→ **Cosa serve**
Riscrivi queste righe sostituendo "breadcrumb" con "path bar" e lasciando invariato tutto il resto.

Voci provenienti da una fonte di dati:
************

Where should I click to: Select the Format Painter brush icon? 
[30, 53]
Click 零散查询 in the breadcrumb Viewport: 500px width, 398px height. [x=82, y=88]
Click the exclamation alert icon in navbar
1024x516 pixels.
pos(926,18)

************

→ **Risposta all'esercizio**
Where should I click to: Select the Format Painter brush icon? 
[30, 53]
Click 零散查询 in the path bar Viewport: 500px width, 398px height. [x=82, y=88]
Click the exclamation alert icon in navbar
1024x516 pixels.
pos(926,18)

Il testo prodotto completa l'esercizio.